#### Exercise directions
Rewrite the rows from the start through the line containing "coord(106,332)", with "headline" changed to "title" and nothing else altered. Return only those lines.

#### Provided records
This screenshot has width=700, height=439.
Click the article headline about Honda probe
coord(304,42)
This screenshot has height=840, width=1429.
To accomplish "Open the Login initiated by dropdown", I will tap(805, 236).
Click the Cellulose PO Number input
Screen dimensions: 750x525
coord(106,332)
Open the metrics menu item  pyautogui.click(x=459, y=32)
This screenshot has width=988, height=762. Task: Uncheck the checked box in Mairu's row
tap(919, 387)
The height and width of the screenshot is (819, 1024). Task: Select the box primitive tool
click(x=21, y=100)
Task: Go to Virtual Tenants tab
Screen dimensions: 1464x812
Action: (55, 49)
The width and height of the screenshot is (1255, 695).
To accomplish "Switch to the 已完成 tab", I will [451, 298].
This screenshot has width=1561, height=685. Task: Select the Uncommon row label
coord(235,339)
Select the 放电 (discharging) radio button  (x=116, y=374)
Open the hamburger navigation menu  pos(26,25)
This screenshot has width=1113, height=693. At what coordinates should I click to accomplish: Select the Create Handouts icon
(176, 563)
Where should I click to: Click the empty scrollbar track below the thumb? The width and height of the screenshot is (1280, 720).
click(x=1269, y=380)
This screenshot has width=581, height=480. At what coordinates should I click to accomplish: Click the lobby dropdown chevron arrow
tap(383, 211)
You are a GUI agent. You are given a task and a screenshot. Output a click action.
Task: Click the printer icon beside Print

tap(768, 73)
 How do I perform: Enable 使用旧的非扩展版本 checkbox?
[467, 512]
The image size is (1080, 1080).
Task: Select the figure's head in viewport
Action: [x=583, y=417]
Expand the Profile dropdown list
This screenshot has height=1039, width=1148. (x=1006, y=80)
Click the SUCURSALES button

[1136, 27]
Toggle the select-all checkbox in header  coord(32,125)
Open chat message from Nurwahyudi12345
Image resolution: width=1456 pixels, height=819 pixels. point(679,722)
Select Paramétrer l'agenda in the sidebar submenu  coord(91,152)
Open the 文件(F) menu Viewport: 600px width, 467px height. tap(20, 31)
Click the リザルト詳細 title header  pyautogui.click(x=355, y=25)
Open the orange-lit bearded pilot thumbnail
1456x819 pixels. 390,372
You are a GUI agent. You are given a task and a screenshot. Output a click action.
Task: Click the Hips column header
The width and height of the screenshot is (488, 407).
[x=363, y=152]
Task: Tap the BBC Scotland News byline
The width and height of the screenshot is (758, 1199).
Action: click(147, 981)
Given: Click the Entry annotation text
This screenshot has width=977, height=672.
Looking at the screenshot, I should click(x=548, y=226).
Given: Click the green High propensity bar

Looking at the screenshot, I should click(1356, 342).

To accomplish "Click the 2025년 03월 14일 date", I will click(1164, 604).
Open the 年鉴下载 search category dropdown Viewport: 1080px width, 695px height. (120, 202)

#### Exercise output
This screenshot has width=700, height=439.
Click the article title about Honda probe
coord(304,42)
This screenshot has height=840, width=1429.
To accomplish "Open the Login initiated by dropdown", I will tap(805, 236).
Click the Cellulose PO Number input
Screen dimensions: 750x525
coord(106,332)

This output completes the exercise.